Publication Date:
2019-06-19
Description:
Common problems in state-of-the-art climate models are a cold sea surface temperature (SST) bias in the equatorial Pacific and an underestimation of the two most important atmospheric feedbacks operating in the El Niño/Southern Oscillation (ENSO): the positive, i.e. amplifying wind-SST feedback and the negative, i.e. damping heat flux-SST feedback (Bellenger et al. 2014). To a large extent, the underestimation of those feedbacks can be explained by the cold equatorial SST bias, which shifts the rising branch of the Pacific Walker Circulation (PWC) too far to the west by up to 30 ◦ , resulting in an erroneous convective response during ENSO events (Bayr et al. 2018a). Based on simulations from the Kiel Climate Model (KCM) and the 5th phase of Coupled Model Intercomparison Project (CMIP5), we investigate how well ENSO dynamics are simulated in case of
underestimated ENSO atmospheric feedbacks (EAF), with a special focus on ocean–atmosphere coupling over the equatorial Pacific. We present a new method based on an offline slab ocean SST that gives a quantitative measure about the error compensation between the wind-SST and the heat flux-SST feedbacks. We show by means of this method that ENSO is not predominantly wind-driven in many models, as observed; instead, and in contrast to observations, ENSO is significantly driven by a positive shortwave radiation feedback. Thus, although these models simulate ENSO, which in terms of simple indices is consistent with observations, it originates from very different dynamics. A too weak wind-driven oceanic forcing on the SST is compensated by weaker atmospheric heat flux damping. The latter is mainly caused by a biased shortwave-SST feedback that erroneously is positive in most climate models. In the most biased models, the shortwave-SST feedback contributes to the SST anomaly growth to a similar degree as the ocean circulation (Bayr et al. 2018b). Our results suggest that a broad continuum of ENSO dynamics exists in state-of-the-art climate models and explain why models with less than a half of the observed EAF strength can still exhibit realistic ENSO amplitude.

____

▶ **JOB 1**:
List every abbreviation that the ENSO climate model abstract introduces in parentheses, each with what it stands for.
▶ **JOB 2**:
According to the ENSO climate model abstract, by how much does the cold equatorial SST bias shift the rising branch of the Pacific Walker Circulation to the west?

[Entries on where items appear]

____

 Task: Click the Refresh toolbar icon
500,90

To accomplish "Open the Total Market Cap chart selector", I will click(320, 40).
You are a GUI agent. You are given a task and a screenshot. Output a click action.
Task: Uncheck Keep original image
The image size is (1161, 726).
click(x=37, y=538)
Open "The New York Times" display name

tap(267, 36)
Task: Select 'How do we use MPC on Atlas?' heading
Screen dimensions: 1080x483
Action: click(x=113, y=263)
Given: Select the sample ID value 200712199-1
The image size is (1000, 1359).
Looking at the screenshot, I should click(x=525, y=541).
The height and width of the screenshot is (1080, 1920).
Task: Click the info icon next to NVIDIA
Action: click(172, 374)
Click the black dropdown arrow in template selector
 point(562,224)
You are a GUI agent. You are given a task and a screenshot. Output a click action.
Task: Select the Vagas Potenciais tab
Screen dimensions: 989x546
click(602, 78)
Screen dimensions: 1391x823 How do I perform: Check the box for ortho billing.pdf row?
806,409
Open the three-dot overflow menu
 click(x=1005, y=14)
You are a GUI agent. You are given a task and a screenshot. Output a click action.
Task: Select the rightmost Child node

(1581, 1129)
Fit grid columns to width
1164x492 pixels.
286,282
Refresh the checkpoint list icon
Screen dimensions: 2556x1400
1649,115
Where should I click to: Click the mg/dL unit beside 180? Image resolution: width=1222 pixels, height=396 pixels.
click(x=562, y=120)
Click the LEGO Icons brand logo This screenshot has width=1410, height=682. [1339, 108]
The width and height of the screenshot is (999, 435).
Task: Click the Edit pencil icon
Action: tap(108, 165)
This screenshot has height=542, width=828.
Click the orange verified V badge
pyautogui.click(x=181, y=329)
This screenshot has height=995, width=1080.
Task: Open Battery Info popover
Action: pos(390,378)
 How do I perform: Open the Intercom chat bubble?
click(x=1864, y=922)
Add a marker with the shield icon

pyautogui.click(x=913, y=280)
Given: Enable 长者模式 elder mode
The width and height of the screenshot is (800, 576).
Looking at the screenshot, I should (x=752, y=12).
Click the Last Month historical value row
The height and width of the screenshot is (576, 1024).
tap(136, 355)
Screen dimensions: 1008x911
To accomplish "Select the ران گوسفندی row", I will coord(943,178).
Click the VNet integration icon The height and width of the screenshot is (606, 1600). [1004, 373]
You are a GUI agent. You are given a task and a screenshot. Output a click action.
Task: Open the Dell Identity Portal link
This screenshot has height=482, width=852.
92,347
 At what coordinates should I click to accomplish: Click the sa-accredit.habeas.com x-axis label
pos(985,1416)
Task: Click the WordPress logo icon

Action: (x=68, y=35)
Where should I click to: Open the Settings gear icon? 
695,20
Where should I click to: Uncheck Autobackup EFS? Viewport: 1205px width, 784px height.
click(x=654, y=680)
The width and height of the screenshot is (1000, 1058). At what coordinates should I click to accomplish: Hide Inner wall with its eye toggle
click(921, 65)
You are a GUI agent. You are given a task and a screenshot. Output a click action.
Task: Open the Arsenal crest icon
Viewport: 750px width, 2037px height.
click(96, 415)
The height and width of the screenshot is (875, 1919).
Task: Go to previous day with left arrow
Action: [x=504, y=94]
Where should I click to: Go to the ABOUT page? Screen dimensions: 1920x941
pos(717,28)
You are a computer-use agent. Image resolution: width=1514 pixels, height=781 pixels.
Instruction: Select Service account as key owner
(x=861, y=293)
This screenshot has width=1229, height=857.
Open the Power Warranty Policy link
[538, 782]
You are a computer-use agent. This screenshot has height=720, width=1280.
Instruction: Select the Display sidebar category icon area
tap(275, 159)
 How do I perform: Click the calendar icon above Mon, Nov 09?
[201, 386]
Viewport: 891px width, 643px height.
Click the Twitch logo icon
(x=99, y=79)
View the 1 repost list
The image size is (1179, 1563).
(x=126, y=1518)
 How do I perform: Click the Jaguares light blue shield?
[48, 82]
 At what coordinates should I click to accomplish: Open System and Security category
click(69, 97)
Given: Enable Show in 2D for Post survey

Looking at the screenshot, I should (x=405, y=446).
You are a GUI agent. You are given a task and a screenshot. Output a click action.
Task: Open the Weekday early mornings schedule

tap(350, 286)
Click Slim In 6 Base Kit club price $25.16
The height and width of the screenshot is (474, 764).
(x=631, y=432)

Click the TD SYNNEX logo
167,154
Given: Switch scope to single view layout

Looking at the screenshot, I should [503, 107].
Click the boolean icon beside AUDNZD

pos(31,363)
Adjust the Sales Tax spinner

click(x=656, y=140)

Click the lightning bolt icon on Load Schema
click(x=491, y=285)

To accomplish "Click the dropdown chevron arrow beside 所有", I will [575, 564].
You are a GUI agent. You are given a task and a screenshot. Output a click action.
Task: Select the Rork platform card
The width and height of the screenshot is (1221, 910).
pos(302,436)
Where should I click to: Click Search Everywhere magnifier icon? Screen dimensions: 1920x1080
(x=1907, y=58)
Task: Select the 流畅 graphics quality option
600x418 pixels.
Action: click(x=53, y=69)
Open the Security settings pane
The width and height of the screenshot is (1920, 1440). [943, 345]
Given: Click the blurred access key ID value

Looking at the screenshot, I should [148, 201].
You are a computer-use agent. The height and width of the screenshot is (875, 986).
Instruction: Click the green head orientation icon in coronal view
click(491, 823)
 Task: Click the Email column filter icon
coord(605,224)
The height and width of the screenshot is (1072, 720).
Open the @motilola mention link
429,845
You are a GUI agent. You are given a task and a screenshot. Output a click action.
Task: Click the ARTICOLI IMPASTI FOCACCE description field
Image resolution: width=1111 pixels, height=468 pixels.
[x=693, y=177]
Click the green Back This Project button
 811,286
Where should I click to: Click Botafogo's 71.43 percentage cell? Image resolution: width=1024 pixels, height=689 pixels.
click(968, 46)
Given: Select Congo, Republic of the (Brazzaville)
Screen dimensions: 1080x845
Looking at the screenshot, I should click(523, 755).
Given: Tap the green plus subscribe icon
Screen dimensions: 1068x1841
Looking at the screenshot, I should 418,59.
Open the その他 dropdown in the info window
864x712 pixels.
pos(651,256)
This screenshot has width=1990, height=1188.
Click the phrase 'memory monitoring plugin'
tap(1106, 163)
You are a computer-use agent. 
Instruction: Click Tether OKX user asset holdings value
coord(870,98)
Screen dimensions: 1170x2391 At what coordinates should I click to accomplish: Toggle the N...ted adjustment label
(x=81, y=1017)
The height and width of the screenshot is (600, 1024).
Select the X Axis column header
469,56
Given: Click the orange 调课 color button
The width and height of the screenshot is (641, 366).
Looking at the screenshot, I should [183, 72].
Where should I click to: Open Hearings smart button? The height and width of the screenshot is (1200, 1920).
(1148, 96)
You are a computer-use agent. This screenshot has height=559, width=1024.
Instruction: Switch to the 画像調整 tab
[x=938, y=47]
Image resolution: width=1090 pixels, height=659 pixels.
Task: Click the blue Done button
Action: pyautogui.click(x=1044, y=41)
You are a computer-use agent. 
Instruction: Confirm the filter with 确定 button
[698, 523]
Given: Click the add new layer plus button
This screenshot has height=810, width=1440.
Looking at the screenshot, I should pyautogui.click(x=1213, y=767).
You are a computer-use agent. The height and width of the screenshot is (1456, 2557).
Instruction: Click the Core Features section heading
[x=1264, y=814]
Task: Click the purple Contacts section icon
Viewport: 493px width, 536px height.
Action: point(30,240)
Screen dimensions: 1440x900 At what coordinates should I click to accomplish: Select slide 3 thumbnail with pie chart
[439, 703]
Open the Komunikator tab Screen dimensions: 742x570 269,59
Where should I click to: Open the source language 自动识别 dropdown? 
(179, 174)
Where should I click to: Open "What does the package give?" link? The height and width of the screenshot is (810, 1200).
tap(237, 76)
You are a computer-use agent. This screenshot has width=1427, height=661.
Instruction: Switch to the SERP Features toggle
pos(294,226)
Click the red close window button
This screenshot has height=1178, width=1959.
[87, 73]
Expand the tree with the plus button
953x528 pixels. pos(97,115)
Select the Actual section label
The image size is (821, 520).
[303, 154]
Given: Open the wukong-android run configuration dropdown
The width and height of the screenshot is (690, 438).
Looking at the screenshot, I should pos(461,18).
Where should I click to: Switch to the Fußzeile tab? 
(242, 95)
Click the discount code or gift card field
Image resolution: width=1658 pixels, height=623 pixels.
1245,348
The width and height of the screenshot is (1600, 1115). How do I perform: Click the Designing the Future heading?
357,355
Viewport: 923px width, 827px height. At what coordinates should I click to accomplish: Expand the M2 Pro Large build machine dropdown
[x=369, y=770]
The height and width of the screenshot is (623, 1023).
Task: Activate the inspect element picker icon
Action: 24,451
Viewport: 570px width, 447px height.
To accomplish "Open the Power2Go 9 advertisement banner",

____

▶ **COMPLETE OUTPUT 1**:
SST: sea surface temperature
ENSO: El Niño/Southern Oscillation
PWC: Pacific Walker Circulation
KCM: Kiel Climate Model
CMIP5: 5th phase of Coupled Model Intercomparison Project
EAF: ENSO atmospheric feedbacks

▶ **COMPLETE OUTPUT 2**:
By up to 30 degrees.